**Exercise prompt**
Please reproduce the player profile below word for word, everything from "No. 15 – Akita" down to "in (2.03 m)".

No. 15 – Akita Northern Happinets
- Position: Power forward
- League: B.League

Personal information
- Born: September 17, 1995 (age 29)
- Nationality: American
- Listed height: 6 ft 8 in (2.03 m)
- Listed weight: 232 lb (105 kg)

Career information
- High school: Judson (Converse, Texas)
- College: New Hampshire (2014–2018)
- NBA draft: 2018: undrafted
- Playing career: 2018–present

Career history
- 2018–2019: Ehingen Urspring
- 2019: Hapoel Be'er Sheva
- 2019–2020: MHP Riesen Ludwigsburg
- 2020–2021: Afyon Belediye
- 2021–2022: Rytas
- 2022–2023: EWE Baskets Oldenburg
- 2023: Palencia Baloncesto
- 2023–present: Akita Northern Happinets

Career highlights and awards
- Lithuanian League champion (2022); 3× First-team All-America East (2016-2018); Second-team All-America East (2015); America East Rookie of the Year (2015);

= Tanner Leissner =

American basketball player (born 1995)

Paul Tanner Leissner (born September 17, 1995) is an American professional basketball player for Akita Northern Happinets of the B.League. He played college basketball for the New Hampshire Wildcats.

Data listing
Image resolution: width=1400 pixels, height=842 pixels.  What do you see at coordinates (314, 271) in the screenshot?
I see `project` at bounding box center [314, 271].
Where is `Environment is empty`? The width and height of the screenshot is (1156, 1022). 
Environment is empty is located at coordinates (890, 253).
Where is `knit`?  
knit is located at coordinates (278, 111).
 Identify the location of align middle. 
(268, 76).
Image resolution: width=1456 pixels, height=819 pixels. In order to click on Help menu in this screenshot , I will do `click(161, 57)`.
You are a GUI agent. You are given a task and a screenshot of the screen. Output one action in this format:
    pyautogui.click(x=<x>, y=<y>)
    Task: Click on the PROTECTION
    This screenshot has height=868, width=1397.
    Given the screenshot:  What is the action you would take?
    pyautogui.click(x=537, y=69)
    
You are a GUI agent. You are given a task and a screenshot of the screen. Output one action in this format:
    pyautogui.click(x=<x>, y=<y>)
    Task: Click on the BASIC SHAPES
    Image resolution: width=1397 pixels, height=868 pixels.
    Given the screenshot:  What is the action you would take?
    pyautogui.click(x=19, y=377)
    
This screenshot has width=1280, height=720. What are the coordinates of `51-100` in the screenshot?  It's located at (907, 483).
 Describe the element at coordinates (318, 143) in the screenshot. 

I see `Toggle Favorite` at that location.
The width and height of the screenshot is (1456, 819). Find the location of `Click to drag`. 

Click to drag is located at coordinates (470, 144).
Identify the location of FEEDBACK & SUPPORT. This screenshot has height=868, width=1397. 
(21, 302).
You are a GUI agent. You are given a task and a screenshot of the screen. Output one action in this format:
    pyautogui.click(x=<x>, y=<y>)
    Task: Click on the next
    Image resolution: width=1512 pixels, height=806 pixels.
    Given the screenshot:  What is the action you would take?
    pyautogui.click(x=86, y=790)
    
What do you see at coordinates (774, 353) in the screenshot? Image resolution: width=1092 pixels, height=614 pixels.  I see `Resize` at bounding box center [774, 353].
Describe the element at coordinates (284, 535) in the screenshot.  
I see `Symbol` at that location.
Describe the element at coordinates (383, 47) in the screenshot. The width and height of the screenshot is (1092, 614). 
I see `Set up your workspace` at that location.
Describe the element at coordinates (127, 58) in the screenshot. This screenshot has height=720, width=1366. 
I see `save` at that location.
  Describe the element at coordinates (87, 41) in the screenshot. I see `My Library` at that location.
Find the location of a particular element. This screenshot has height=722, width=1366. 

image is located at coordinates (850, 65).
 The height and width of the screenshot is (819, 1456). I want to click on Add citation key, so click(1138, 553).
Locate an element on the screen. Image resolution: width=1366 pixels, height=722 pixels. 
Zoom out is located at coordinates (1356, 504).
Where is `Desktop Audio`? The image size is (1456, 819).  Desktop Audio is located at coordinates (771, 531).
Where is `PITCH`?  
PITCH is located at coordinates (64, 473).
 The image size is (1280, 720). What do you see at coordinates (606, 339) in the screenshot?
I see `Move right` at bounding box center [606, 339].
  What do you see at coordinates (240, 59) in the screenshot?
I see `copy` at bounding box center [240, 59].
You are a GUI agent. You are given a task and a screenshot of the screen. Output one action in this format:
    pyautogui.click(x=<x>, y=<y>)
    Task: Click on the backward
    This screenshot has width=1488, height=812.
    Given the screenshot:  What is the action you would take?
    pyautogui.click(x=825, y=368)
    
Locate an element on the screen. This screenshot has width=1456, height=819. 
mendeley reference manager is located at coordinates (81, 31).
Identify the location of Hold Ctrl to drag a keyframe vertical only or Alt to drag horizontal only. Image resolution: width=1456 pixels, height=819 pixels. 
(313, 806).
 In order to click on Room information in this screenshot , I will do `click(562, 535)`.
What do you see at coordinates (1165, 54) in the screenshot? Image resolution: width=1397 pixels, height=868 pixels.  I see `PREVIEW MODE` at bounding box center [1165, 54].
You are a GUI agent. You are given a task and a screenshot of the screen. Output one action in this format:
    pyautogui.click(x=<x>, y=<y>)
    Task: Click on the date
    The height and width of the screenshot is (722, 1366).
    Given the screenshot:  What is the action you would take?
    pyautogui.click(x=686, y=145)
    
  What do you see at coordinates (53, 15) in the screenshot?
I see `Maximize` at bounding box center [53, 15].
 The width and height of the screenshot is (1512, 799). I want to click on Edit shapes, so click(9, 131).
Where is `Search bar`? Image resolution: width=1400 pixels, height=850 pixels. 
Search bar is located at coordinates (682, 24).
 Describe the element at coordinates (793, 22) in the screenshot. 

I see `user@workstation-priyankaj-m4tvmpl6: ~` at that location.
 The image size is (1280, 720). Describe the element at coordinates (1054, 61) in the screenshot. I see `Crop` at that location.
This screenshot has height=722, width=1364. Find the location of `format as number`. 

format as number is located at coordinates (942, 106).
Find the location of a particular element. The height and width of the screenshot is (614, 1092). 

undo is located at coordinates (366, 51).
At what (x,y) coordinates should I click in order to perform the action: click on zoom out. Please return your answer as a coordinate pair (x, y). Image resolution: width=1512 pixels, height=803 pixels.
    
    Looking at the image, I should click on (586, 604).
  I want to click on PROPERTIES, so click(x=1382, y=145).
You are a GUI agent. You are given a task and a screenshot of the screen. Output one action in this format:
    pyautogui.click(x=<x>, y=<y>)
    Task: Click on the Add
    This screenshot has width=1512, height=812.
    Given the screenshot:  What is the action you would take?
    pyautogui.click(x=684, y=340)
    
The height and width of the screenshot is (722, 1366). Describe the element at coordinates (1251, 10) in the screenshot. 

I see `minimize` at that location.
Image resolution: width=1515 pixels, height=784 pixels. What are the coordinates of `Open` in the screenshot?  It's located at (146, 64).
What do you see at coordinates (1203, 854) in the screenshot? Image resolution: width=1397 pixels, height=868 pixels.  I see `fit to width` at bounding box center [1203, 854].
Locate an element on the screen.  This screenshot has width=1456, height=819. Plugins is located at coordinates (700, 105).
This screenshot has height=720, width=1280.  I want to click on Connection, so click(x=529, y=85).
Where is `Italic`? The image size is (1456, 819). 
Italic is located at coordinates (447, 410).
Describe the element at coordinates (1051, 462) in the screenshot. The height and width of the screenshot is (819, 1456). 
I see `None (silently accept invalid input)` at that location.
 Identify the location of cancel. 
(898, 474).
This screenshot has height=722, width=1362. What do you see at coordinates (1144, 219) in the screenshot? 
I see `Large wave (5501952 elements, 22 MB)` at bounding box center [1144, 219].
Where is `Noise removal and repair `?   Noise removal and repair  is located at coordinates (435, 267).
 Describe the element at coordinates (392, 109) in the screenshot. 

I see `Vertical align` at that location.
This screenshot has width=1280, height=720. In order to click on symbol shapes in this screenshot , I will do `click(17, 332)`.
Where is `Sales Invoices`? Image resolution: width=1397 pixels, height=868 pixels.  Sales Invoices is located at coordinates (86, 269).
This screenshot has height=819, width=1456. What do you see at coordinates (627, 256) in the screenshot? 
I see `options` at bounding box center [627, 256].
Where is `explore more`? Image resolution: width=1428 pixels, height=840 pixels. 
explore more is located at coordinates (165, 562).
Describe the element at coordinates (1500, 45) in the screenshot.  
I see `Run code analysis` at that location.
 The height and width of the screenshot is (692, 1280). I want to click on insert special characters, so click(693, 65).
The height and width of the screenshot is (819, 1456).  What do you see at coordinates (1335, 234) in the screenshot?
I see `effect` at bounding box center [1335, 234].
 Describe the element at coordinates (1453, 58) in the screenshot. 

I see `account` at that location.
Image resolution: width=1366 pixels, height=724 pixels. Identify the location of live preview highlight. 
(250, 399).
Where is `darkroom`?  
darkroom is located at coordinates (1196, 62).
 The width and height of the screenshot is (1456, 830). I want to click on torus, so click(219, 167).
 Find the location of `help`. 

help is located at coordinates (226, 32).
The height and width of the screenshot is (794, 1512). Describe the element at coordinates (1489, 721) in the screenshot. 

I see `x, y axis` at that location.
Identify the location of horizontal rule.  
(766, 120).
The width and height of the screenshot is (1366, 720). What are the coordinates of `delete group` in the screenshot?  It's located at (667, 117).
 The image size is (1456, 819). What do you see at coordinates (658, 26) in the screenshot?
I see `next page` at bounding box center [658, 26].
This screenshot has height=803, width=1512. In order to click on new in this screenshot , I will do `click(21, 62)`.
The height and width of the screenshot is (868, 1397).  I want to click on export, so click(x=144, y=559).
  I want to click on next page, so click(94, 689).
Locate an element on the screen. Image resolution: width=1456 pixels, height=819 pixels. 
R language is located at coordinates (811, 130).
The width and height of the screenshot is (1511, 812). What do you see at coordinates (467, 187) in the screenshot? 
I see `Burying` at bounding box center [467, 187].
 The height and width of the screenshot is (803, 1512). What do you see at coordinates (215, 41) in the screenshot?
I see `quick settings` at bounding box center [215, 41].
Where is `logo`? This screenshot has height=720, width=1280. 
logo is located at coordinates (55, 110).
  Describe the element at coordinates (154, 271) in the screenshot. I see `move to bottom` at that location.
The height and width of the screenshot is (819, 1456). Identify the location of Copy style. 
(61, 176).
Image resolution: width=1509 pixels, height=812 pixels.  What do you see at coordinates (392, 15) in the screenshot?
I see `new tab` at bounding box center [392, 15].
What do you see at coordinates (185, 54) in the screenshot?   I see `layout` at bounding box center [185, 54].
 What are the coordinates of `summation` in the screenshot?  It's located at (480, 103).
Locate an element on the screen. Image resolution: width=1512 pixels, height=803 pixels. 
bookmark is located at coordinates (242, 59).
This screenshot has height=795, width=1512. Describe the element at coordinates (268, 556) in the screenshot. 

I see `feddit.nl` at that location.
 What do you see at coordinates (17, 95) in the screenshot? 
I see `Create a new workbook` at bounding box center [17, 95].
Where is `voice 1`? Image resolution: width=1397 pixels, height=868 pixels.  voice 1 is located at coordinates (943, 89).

**Reply**
No. 15 – Akita Northern Happinets
- Position: Power forward
- League: B.League

Personal information
- Born: September 17, 1995 (age 29)
- Nationality: American
- Listed height: 6 ft 8 in (2.03 m)